What to produce: Look through the material below for "computer". Copy every line that contains it.

Dataset records:
* * * * *
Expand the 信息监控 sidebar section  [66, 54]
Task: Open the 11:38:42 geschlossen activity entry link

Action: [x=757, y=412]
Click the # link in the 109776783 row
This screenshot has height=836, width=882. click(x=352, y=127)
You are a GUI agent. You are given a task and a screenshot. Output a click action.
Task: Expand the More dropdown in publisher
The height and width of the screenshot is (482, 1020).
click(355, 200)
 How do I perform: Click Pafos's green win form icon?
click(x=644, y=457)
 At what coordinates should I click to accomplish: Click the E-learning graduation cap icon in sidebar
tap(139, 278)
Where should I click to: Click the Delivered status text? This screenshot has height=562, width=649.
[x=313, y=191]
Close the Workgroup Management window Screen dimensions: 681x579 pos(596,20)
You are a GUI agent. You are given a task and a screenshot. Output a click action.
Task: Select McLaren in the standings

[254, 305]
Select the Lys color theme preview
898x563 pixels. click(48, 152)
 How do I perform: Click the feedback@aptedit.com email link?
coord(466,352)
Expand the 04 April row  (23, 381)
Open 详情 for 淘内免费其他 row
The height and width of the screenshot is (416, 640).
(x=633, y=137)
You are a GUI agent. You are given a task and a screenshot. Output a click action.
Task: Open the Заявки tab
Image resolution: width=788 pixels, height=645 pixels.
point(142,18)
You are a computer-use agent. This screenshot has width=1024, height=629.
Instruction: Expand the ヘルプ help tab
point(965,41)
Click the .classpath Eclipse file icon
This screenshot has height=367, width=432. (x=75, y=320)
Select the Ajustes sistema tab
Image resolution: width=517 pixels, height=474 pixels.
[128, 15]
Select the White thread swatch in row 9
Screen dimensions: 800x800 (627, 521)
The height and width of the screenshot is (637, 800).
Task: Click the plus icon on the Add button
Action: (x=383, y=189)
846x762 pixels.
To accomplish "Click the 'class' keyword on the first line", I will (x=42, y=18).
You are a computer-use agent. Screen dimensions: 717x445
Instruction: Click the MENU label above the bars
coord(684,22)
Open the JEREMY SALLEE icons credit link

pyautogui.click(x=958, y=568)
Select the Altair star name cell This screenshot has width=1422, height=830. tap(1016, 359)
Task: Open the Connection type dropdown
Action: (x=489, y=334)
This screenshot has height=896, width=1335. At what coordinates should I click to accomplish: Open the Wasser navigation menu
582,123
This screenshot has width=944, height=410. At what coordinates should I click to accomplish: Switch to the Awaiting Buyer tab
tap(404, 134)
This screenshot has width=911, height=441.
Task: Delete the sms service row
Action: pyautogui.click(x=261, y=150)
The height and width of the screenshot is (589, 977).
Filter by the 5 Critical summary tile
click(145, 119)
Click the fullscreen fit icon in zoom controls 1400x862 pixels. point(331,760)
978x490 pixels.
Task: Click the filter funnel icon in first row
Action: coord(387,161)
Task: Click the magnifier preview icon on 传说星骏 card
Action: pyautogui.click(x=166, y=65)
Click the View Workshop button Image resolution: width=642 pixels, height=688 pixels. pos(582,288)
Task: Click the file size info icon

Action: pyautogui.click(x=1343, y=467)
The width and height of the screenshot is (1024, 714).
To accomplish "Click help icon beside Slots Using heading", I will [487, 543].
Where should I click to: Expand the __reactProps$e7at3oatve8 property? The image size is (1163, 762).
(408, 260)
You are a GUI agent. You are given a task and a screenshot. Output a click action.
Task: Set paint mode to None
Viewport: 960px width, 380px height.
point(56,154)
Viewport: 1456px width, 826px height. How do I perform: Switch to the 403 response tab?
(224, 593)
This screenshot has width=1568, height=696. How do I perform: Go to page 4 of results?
* * * * *
Response for this exercise:
You are a computer-use agent. This screenshot has width=1024, height=629.
You are a computer-use agent. Screen dimensions: 717x445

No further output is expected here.